## Written instruction
Pick out each line in the items below that contains the word "Identify", and copy those lines.

--- START Given records ---

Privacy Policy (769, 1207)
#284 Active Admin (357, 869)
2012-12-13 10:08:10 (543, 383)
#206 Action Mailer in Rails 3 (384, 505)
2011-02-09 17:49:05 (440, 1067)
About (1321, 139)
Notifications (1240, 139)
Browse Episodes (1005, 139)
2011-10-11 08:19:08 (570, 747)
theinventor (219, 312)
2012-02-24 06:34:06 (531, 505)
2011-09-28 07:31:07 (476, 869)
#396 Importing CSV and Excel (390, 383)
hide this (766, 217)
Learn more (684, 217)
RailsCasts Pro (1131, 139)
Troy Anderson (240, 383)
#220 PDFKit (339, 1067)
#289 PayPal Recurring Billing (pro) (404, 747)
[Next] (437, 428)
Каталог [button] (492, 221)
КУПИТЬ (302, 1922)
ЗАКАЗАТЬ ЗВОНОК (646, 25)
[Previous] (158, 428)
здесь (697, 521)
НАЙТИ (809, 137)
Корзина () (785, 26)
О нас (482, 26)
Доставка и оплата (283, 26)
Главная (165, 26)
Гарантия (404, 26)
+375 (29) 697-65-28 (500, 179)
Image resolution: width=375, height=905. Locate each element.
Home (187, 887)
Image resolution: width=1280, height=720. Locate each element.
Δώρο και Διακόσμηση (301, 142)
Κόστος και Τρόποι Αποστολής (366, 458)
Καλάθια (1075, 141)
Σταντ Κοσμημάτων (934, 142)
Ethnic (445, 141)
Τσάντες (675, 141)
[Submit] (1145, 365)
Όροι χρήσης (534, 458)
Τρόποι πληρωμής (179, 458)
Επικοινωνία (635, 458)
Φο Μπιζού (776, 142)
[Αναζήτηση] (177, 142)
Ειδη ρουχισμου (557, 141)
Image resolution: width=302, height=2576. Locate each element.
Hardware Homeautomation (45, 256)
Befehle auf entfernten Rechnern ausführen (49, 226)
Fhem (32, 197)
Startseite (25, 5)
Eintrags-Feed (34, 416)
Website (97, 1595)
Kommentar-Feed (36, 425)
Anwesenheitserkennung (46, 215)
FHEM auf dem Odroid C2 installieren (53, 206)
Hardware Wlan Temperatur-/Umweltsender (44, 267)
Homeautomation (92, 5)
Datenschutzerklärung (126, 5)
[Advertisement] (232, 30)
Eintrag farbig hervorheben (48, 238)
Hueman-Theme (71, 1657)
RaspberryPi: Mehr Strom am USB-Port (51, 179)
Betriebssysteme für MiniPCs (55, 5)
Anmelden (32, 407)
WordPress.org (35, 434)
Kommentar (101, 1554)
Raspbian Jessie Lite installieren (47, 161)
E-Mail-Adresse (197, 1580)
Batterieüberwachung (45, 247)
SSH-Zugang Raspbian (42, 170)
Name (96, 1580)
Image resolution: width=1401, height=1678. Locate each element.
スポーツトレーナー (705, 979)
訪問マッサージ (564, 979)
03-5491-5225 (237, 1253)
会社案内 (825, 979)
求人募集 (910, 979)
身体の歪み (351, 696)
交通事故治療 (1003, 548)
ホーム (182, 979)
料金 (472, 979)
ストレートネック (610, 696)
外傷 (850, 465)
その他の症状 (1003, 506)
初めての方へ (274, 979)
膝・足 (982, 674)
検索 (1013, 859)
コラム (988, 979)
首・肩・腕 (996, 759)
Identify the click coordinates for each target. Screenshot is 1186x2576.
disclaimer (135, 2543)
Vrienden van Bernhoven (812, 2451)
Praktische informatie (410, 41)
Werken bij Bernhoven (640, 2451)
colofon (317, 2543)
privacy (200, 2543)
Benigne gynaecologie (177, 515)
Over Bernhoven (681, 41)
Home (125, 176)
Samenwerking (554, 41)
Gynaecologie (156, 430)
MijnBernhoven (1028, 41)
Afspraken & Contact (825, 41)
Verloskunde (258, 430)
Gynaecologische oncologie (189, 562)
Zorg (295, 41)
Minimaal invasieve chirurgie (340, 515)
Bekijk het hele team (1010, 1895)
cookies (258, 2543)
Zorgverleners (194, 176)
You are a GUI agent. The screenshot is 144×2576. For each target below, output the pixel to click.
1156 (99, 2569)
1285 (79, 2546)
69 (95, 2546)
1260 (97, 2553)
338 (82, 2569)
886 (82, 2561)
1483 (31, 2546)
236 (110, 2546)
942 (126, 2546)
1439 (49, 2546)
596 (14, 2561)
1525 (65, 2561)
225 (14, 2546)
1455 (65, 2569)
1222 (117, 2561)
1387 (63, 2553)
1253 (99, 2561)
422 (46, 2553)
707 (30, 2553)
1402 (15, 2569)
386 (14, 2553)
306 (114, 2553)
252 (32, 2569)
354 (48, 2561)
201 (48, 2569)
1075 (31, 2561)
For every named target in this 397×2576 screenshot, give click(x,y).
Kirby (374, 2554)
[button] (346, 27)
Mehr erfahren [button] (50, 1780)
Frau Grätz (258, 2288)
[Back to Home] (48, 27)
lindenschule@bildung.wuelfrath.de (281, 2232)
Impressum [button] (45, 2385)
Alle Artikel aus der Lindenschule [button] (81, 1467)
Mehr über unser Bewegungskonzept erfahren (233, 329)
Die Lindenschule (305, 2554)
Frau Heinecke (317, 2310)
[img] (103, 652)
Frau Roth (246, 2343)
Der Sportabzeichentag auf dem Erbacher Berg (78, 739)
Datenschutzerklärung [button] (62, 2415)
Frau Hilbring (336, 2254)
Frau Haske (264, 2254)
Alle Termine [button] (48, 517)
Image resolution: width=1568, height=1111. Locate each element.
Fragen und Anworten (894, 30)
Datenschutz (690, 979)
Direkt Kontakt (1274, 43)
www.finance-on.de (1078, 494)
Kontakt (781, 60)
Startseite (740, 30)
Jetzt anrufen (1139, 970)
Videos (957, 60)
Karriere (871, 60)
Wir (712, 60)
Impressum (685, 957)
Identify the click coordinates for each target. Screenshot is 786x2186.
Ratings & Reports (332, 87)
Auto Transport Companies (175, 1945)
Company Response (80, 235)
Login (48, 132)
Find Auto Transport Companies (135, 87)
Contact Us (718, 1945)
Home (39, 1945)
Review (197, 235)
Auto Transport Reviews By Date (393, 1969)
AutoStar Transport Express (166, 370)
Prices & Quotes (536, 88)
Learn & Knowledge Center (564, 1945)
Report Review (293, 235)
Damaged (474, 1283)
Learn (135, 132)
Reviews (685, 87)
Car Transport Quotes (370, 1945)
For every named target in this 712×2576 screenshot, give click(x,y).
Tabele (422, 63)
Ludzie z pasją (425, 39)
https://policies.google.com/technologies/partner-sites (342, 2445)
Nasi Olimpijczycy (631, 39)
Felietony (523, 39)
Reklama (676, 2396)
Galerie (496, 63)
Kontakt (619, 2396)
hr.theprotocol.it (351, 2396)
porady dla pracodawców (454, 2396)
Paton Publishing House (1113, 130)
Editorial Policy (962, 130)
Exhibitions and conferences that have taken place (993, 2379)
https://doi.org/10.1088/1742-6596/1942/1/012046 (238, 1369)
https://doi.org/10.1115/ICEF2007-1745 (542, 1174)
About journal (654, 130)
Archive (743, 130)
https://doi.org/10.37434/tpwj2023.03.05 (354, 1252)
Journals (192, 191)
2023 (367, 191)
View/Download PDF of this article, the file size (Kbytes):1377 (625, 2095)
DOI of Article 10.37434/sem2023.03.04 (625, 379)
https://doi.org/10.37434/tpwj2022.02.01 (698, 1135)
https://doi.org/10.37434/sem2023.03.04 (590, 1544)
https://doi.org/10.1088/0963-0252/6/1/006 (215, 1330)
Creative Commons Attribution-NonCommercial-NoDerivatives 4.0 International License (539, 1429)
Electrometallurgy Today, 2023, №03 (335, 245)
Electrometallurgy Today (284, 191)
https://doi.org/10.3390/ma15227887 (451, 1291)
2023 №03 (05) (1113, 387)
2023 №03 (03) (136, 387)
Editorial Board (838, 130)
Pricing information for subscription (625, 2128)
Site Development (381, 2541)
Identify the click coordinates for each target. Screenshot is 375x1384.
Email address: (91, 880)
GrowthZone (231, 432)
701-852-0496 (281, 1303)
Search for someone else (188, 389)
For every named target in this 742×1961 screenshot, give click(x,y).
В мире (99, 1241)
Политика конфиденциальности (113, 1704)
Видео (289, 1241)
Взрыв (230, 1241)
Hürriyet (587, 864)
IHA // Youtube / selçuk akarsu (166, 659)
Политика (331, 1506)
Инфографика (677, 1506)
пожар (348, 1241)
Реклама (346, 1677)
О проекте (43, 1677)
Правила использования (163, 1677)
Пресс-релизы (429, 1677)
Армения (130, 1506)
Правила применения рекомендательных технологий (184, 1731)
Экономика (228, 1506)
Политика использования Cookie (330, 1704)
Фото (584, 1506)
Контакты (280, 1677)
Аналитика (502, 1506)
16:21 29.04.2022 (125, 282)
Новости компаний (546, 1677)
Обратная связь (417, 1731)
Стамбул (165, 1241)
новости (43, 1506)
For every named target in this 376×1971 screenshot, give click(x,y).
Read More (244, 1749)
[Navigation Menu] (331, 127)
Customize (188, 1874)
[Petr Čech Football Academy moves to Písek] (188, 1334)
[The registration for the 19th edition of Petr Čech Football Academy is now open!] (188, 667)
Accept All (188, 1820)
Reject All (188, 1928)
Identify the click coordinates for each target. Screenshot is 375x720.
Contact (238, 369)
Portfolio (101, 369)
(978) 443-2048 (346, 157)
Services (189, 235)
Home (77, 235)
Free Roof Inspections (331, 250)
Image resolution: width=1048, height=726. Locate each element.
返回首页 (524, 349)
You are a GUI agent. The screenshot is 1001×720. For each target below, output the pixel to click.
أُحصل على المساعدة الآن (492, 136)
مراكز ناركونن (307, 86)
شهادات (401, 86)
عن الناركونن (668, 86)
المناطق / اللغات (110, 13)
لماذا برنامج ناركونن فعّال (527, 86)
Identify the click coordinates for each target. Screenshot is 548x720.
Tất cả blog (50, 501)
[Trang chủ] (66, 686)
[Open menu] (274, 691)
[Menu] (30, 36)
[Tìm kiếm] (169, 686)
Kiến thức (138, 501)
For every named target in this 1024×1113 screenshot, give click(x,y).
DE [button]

--- END Given records ---

## Task result
Identify the click coordinates for each target. Screenshot is 1186x2576.
Identify the click coordinates for each target. Screenshot is 786x2186.
Identify the click coordinates for each target. Screenshot is 375x1384.
Identify the click coordinates for each target. Screenshot is 375x720.
Identify the click coordinates for each target. Screenshot is 548x720.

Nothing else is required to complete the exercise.